Era un ordine, e sempre a lui era rivolto. Essendo il più grande, con i suoi dieci anni, gli toccava fare quel servizio a papà.
In quel momento, Giuseppe stava affacciato alla finestra e guardava i pochi veicoli che si incrociavano sotto di lui. Faceva il gioco solitario di controllare se almeno una Giulietta Sprint sarebbe transitata nel giro di un quarto d’ora. Era improbabile, date le caratteristiche del mezzo. Pochi, infatti, si potevano permettere una macchina di quel tipo. Lui, invece, si era potuto permettere l’orologio da polso, nel senso che glielo avevano regalato per la Cresima. Con quello, appunto, era in grado di condurre il gioco.
Era una dolce serata primaverile. Le tenebre non erano ancora calate.
- Spicciati, Giusè, che fra poco è pronta la cena.
Giuseppe si staccò dal davanzale. – Uffà, perché proprio io?
Per tutta risposta, il papà gli allungò un biglietto da cinquecento lire.
Il ragazzo non era solo contrariato perché doveva uscire di casa, sentiva quell’ordine come una condanna. Sì, condannato a fare la solita brutta figura.
- Sempre do… do… dodici ne vuoi.
- E che t’importa? Su, e stai attento al resto.
Le parole del padre, ma soprattutto il tono, non ammettevano repliche. Si eclissò in cucina, mentre il ragazzo ebbe un breve momento per pensare.

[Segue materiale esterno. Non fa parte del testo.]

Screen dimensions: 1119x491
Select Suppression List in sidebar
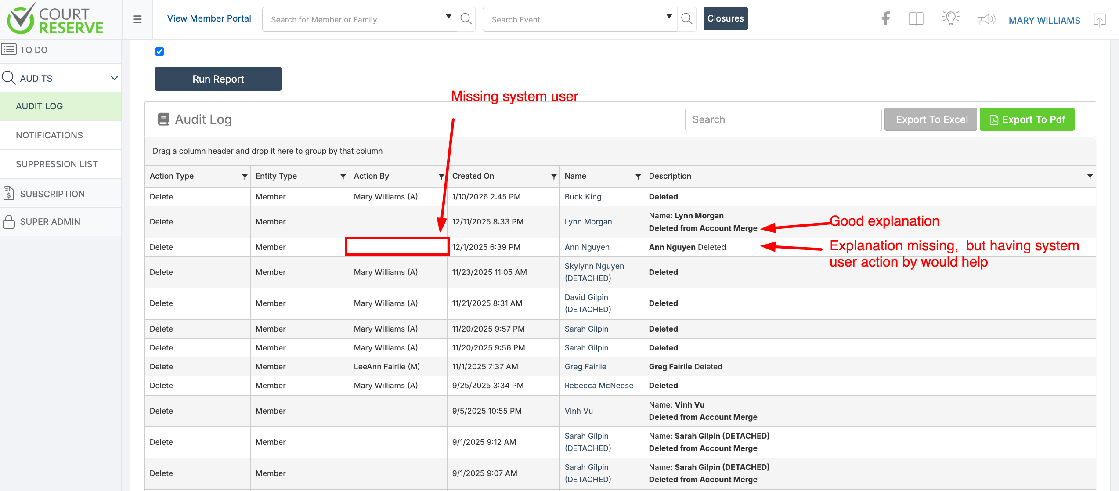(57, 164)
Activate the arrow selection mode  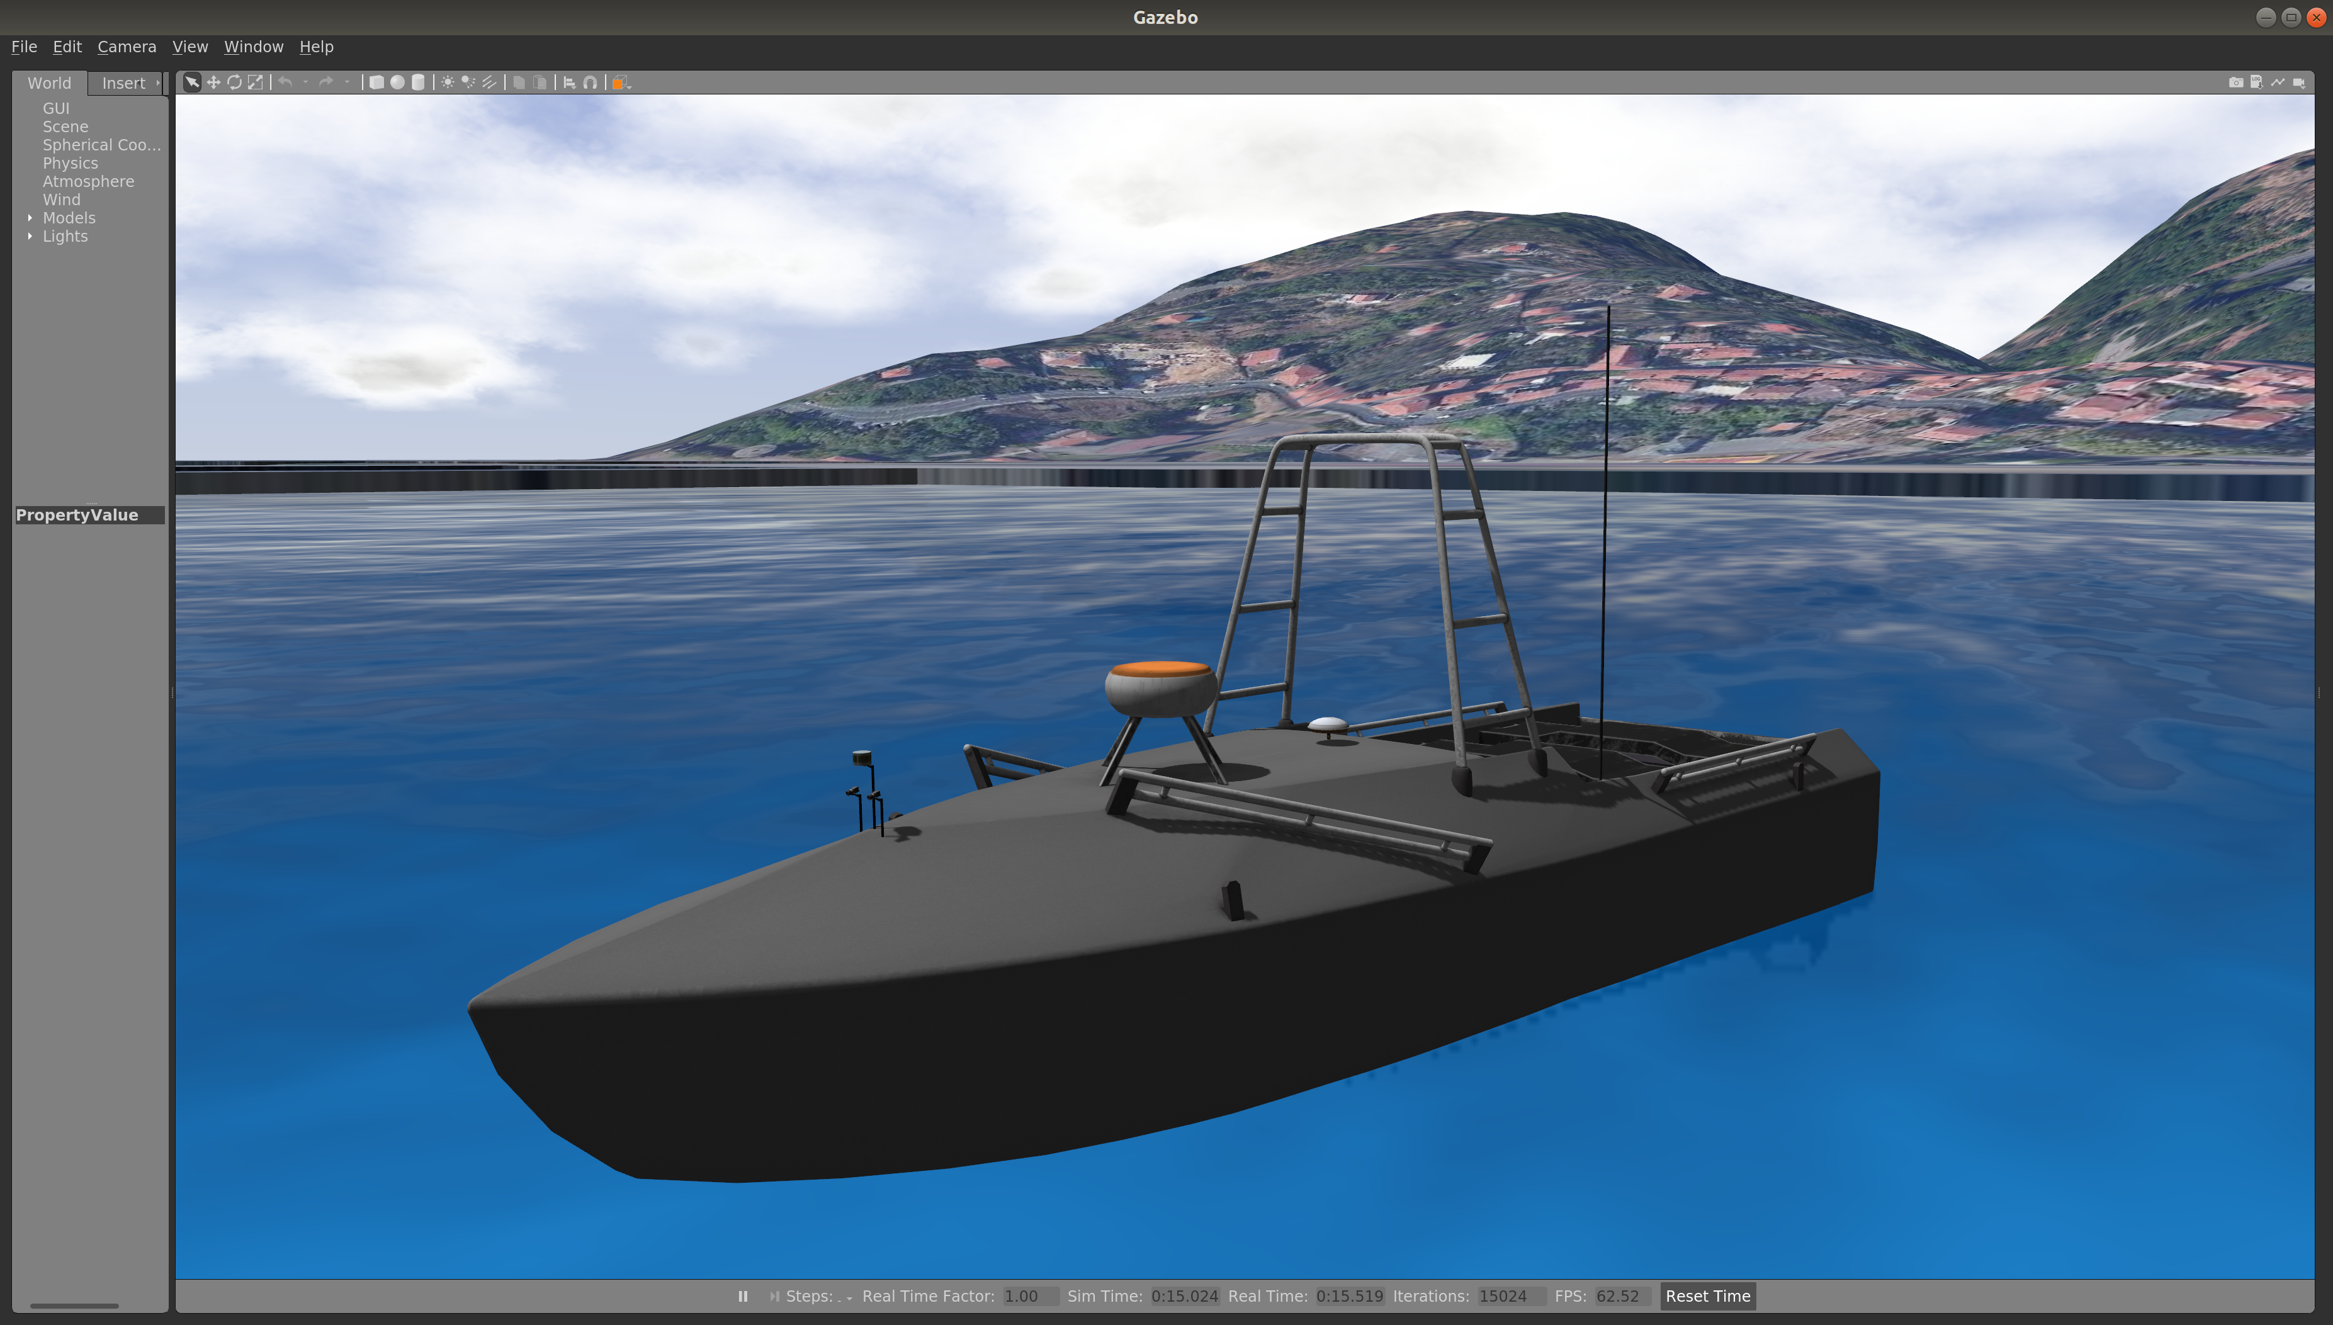click(192, 83)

Con quella maledetta balbuzie, doveva quasi sempre ordinare dodici nazionali. E quel “dodici” non riusciva proprio a pronunciarlo in modo fluido. A volte vi si impigliava per un attimo che sembrava un’eternità, mentre infilava quei “do… do… do…” come grani di un rosario. E la tabaccaia, una signora magra e antipatica, tutta imbellettata, lo aspettava al varco. Sapeva che lui balbettava, gli lasciava finire l’ordinazione (anche se ne conosceva già il contenuto) e poi lo serviva con quel risolino sprezzante, allungandogli le sigarette nella bustina di carta velina.

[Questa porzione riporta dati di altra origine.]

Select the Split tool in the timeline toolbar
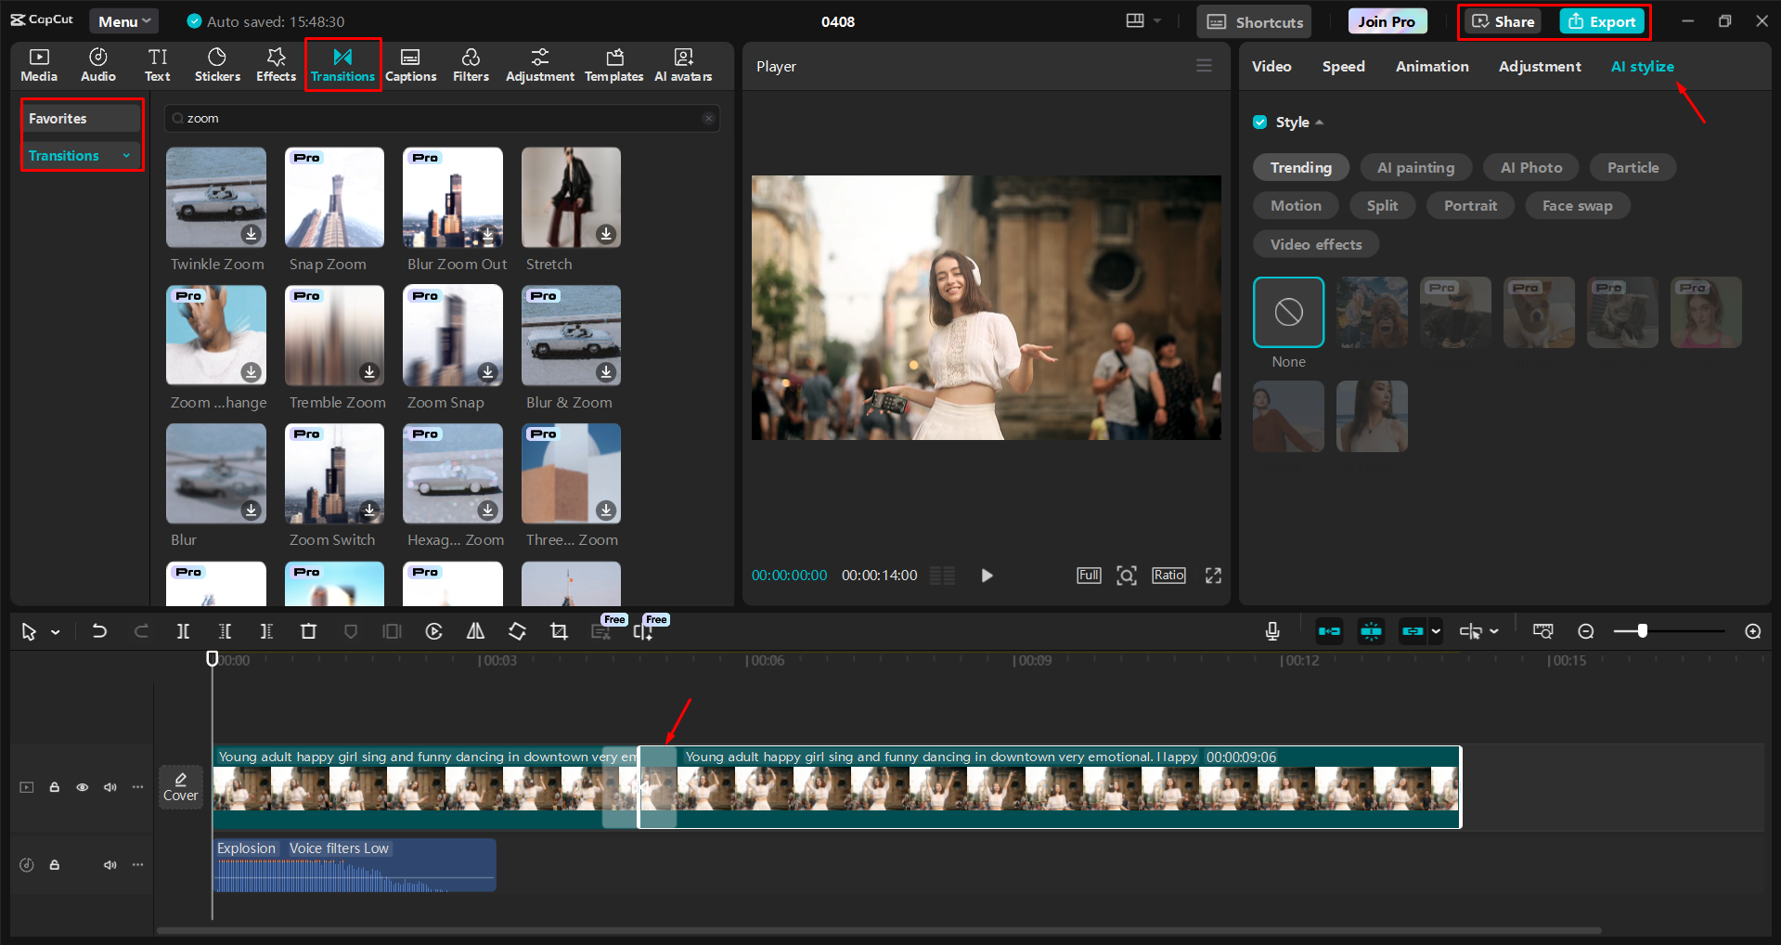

Non c’era via di scampo. In alternativa, il tabaccaio più vicino era in piazza Campello; ma papà non poteva aspettare tanto. Senza contare che rivolgersi a qualcun altro, che non fosse la terribile tabaccaia, non avrebbe portato grandi vantaggi. Poteva fare un giro di parole, ma alla fine avrebbe dovuto pronunciare quel fatale numero.
Un lampo gli attraversò la mente.
- Quanto costa una sigaretta? – disse tra sé, a voce alta.

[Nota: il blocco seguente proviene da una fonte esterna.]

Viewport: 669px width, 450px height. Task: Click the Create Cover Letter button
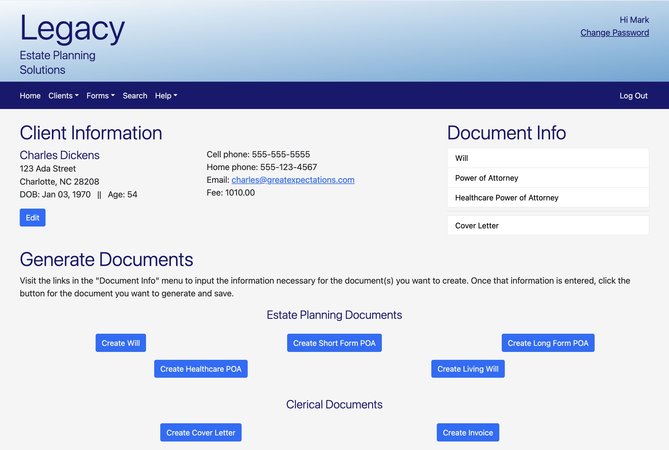[201, 432]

Non era bravo in matematica, ma capì subito che doveva dividere il valore di un pacchetto per venti. Sì, ma il prezzo di un pacchetto? Lui non era mai andato a prenderne uno intero. Papà le voleva sempre sfuse… e quasi sempre in numero di dodici. Gli venne in mente di chiederglielo, ma scartò subito l’idea. Papà si sarebbe scocciato, e magari insospettito che lui, Giuseppe, avesse in mente qualche cosa di illecito.
La rapida elucubrazione gli era venuta perché si era ricordato di avere delle monetine nel cassetto del suo comodino. Sarebbero bastate? Valeva la pena tentare: avrebbe ordinato tredici nazionali esportazioni senza filtro e poi restituito il resto giusto. Il tredici gli veniva benissimo, come l’undici. Su quei due numeri non avrebbe balbettato, nemmeno di fronte all’arcigna tabaccaia.
- Sei ancora qui? – venne la voce paterna dalla cucina.
- Vado subito.
Ma prima fece una corsa in camera e aprì il cassetto del comodino. C’erano venticinque lire. Bastavano? Ma sì, adesso che ci pensava, il pacchetto doveva costare duecento lire. Anche se fosse costato duecentocinquanta lire, ci sarebbe stato dentro.
Si ficcò in tasca le monete. Si sentiva salvo.
Fece la strada quasi di corsa. Quando fu davanti al bar-tabaccheria, si fermò per prendere fiato e per ordinare le idee. Doveva chiedere tredici nazionali esportazioni senza filtro. Poi avrebbe aggiunto i suoi soldi al resto delle cinquecento lire e consegnato al papà le dodici sigarette richieste.
Tutto andò liscio. Lui rimase soddisfatto nel vedere spegnersi quel sorrisetto sprezzante sulle labbra della tabaccaia.
Rientrando a casa, si rese conto che aveva trovato una soluzione anche per la volta successiva. Avrebbe ordinato undici nazionali (infatti anche sulla pronuncia di quel numero non c’erano difficoltà) e avrebbe aggiunto, nella bustina, quella che gli era avanzata. E gli venne da sorridere, pensando che avrebbe successivamente recuperato i soldi di quella sigaretta già pagata, tornando così in pareggio.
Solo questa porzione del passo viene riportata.